Redox-Flow Cell Stores Renewable Energy as Hydrogen

The solution, some propose, is to store energy chemically—in the form of hydrogen fuel—rather than electrically. This involves using devices called electrolyzers that make use of renewable energy to split water into hydrogen and oxygen gas.

“Hydrogen is a very good carrier for this type of work,” says Wei Wang, who is the chief scientist for stationary energy storage research at the Pacific Northwest National Laboratory in Washington. It’s an efficient energy carrier, and can be easily stored in pressurized tanks. When needed, the gas can then be converted back into electrical energy via a fuel cell and fed into the grid.

But water electrolyzers are expensive. They work under acidic conditions which require corrosion-resistant metal plates and catalysts made from precious metals such as titanium, platinum, and iridium. “Also, the oxygen electrode isn’t very efficient,” says Kathy Ayers, vice-president of R&D at Nel Hydrogen, an Oslo-based company that specializes in hydrogen production and storage. “You lose about 0.3 volts just from the fact that you’re trying to convert water to oxygen or vice versa,” she says. Splitting a water molecule requires 1.23 V of energy.

In a bid to overcome this problem, Nel Hydrogen and Wang’s team at Pacific Northwest joined forces in 2016, after receiving funding from the U.S. Department of Energy’s Advanced Research Projects Agency-Energy. The solution they’ve come up with is a fuel cell that acts as both a battery and hydrogen generator.

“We call it a redox-flow cell because it’s a hybrid between a redox-flow battery and a water electrolyzer,” explains Wang.

A redox-flow battery, in essence a reversible fuel cell, is typically made up of a positive and negative electrolyte stored in two separate tanks. When the liquids are pumped into the battery cell stack situated between the tanks, a redox reaction occurs, and generates electricity at the battery’s electrodes.

By comparison, the new invention has only one electrolyte, comprised of an iron salt (rather than the more commonly used vanadium) dissolved in acid. When hydrogen ions react with the iron salt (Fe2+), hydrogen gas is produced at the platinum-coated carbon cathode in the battery stack.

“We introduce iron as a middleman, so we can separate electrolysis into two reactions,” says Wang. Doing so allows one to control where and when to reverse the reaction to produce electrical energy to supply to the grid. “The system gives you flexibility… you could do the regeneration during evening time when electricity prices are at a peak,” he says.

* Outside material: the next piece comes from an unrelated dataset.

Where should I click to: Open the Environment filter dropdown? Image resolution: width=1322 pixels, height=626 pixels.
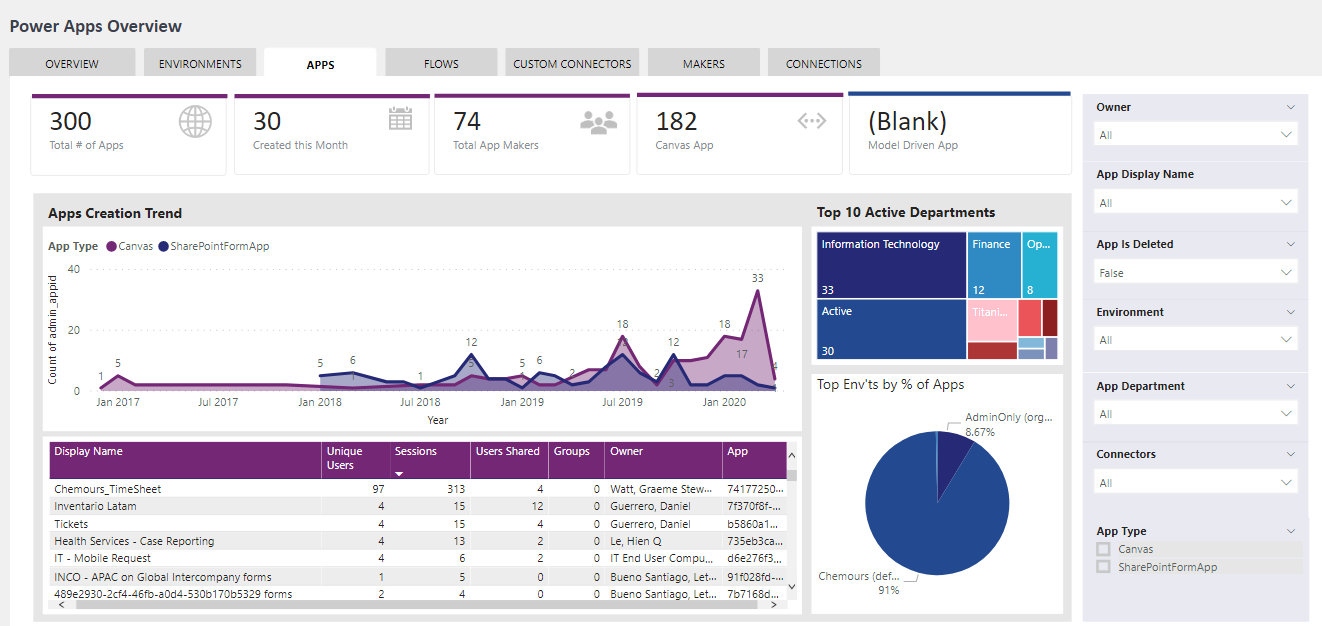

Regenerating Fe2+ in the reverse reaction also allows for the continuous production of hydrogen gas, he says. “And because the hydrogen-iron cell uses about half the voltage of a traditional electrolyzer, you can generate hydrogen at a much cheaper cost if you do everything right.”

It also helps that iron is much cheaper and more abundant compared with vanadium.

Qing Wang, a materials scientist at the National University of Singapore, sees another benefit. “If you care more about purity and want to have ultra-pure hydrogen, then maybe it’s a good solution,” he says. Cross-contamination can sometimes occur during electrolysis because the hydrogen and oxygen gases produced are so small that they are able to traverse the membrane separator.

The new redox-flow cell performed well in lab tests, exhibiting a charge capacity of up to one ampere per square centimeter, a ten-fold increase over normal flow batteries. It was also able to withstand “several hundred cycles” of charging, which has never been demonstrated before in hydrogen ion flow batteries, says Wang, who has a number of patents for the invention, with a few more pending.

While the PNNL team experimented on a single cell measuring 10 square centimeters, Ayers and her colleagues at Nel Hydrogen proved that the technology could work even when scaled up to a five-cell stack measuring 100 square centimeters. They plan to spend the next few months fine-tuning the system and eliminating kinks, such as how to minimize damage to the pumps caused by the acidic electrolyte, before commercializing it.